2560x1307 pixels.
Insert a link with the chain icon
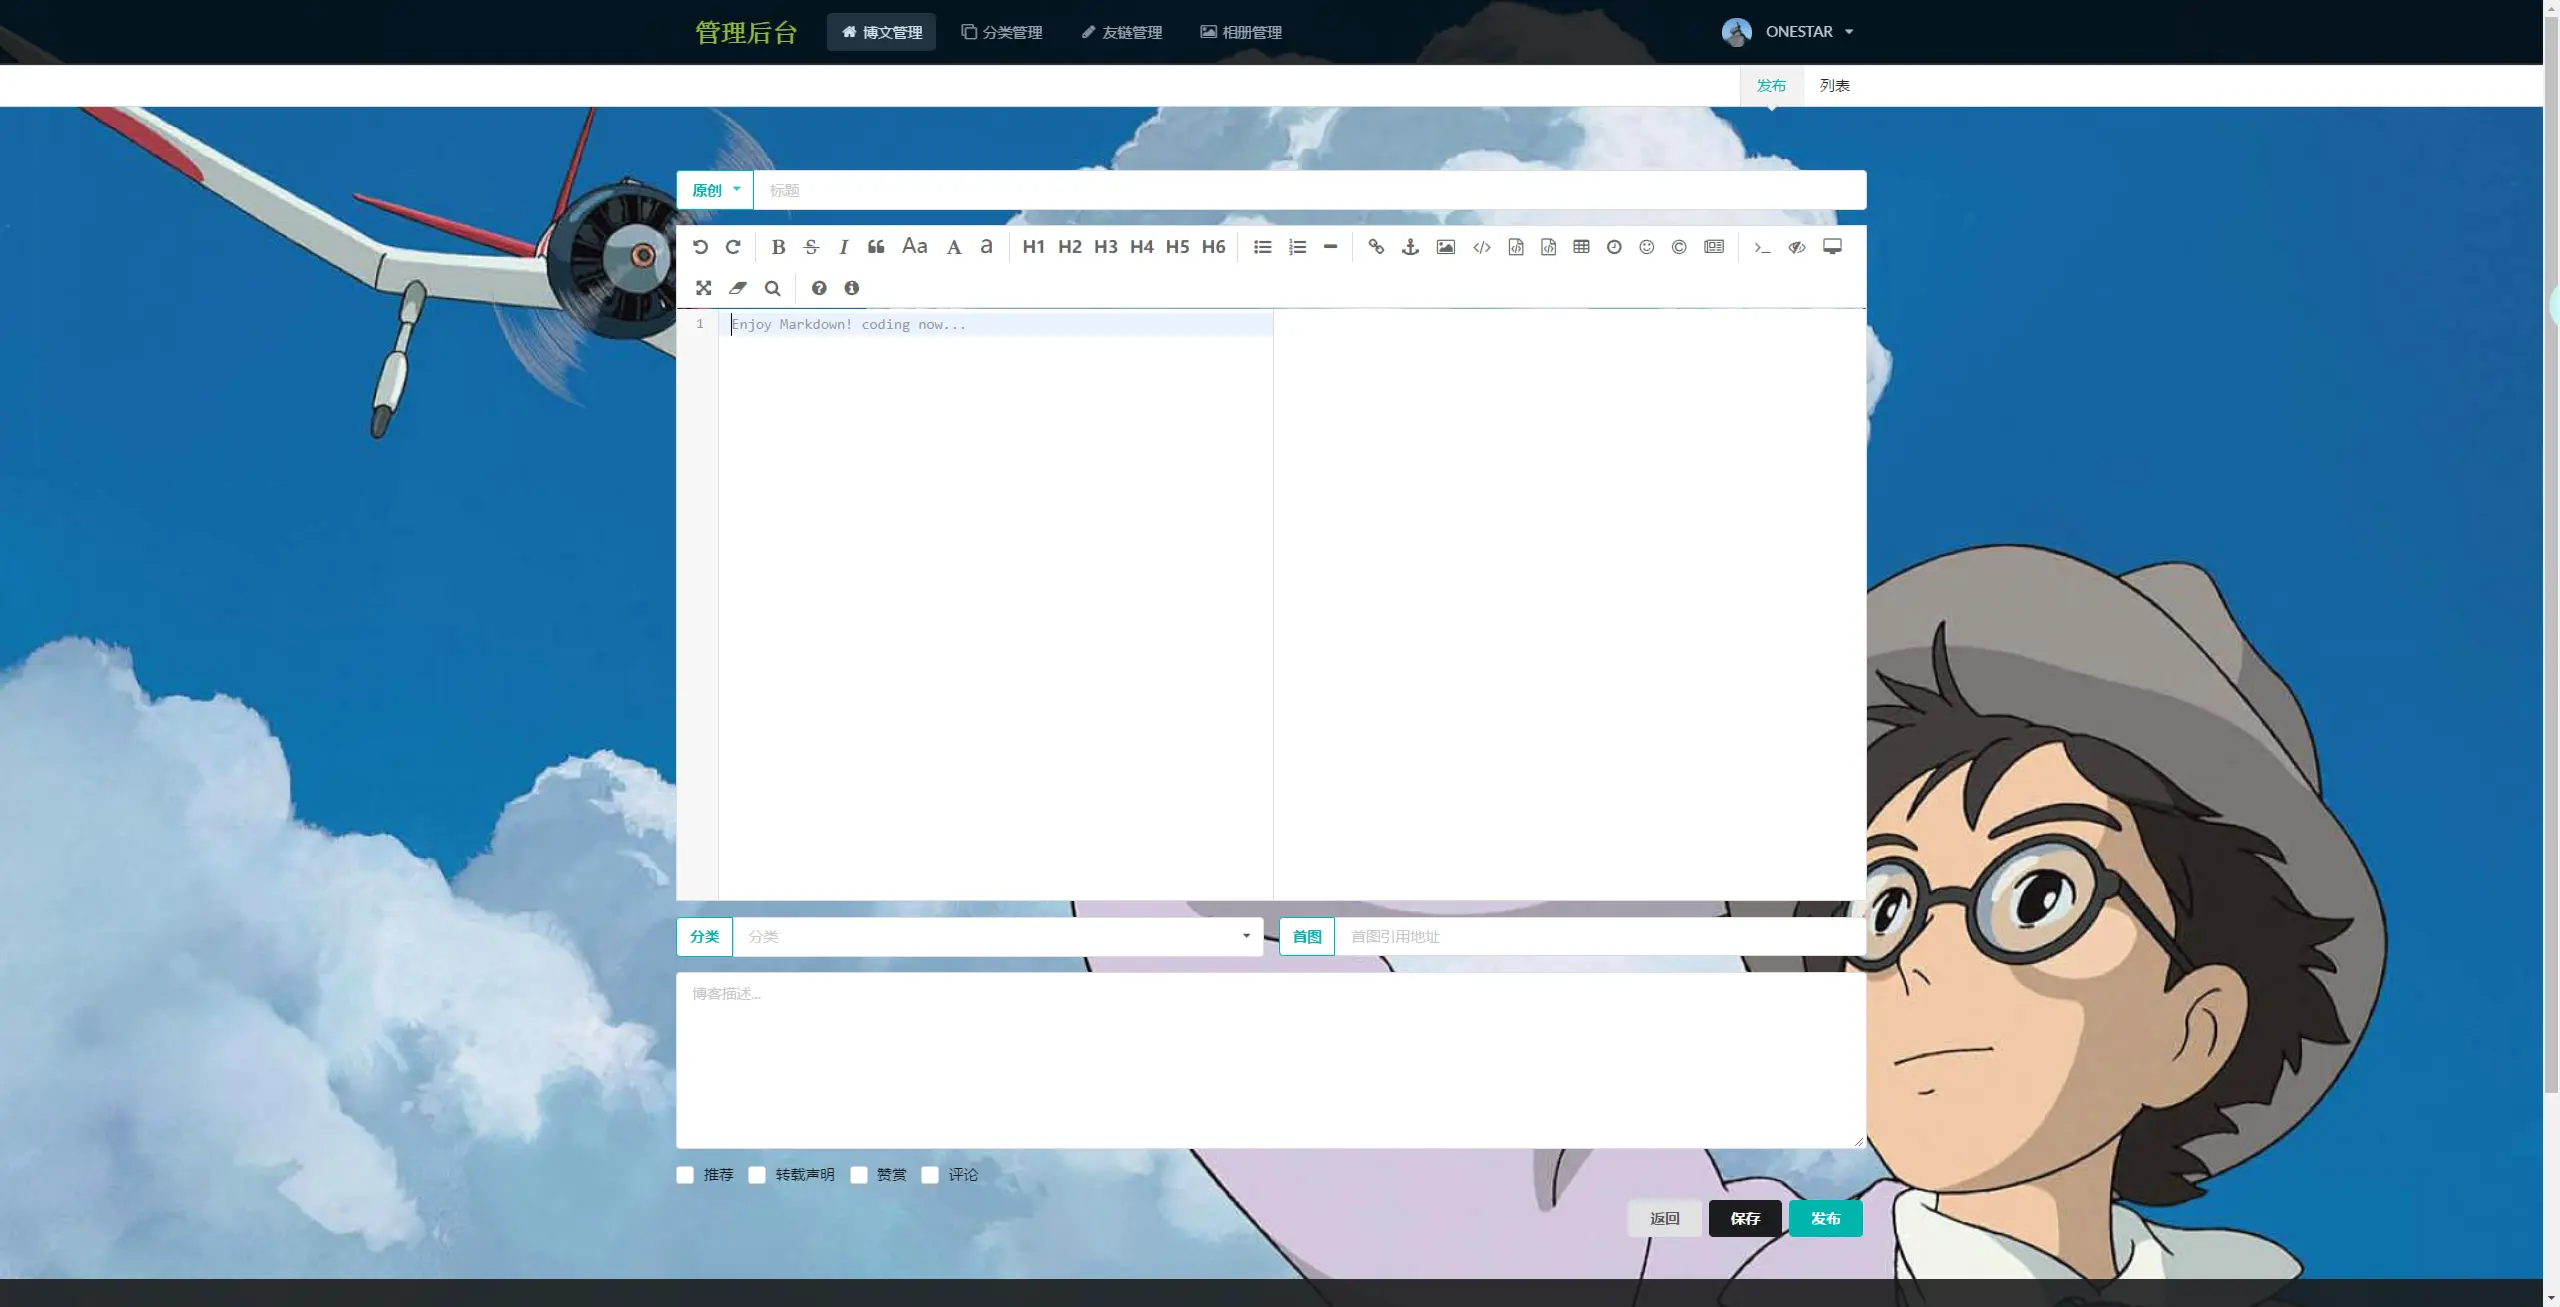1376,247
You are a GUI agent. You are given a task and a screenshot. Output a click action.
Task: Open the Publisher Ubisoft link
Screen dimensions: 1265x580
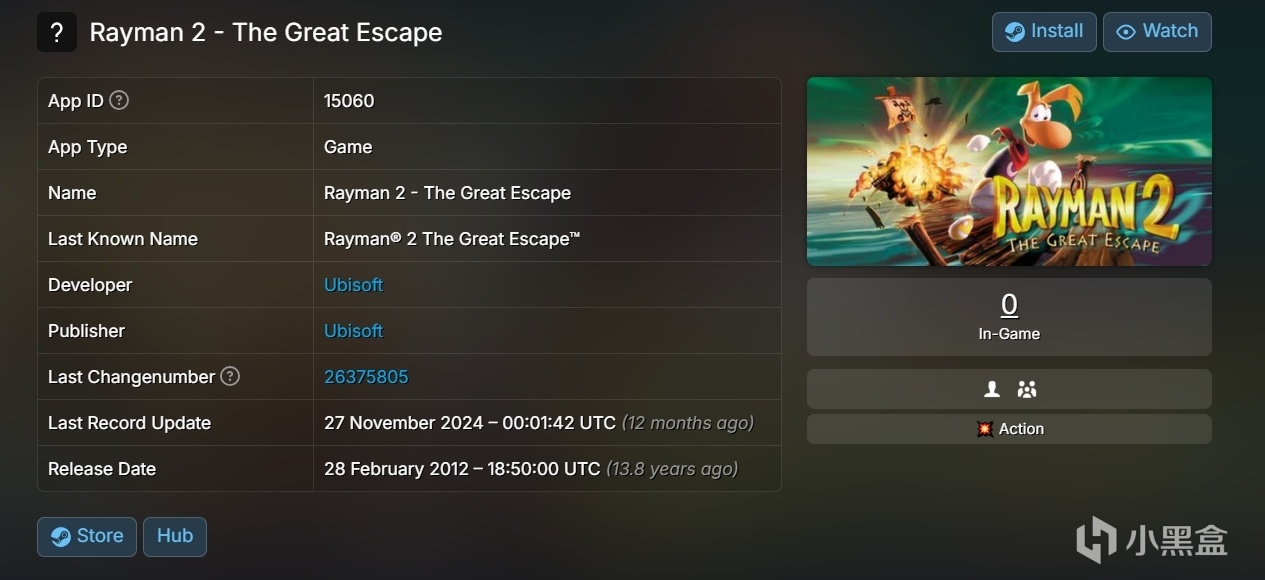coord(353,331)
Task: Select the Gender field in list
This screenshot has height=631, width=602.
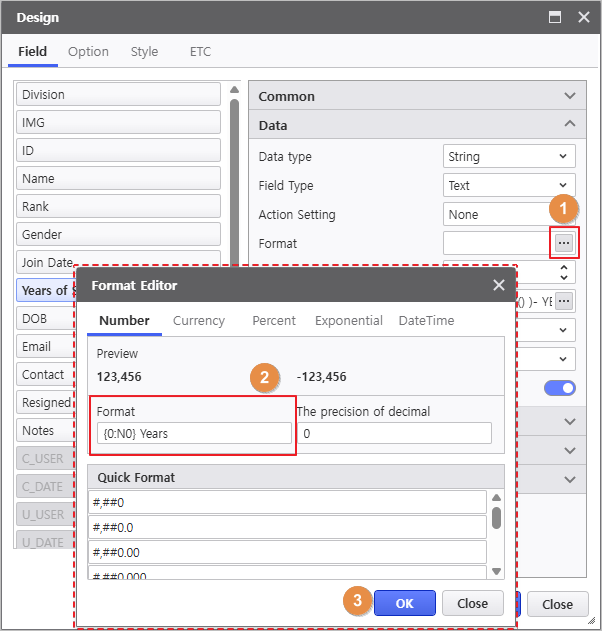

• [SET PROBLEM]:
Pull out each line of the listing above that contains the string "screenshot", matching case exactly.

• [EXPECTED OUTPUT]:
You are a GUI agent. You are given a task and a screenshot. Output a click action.
This screenshot has height=631, width=602.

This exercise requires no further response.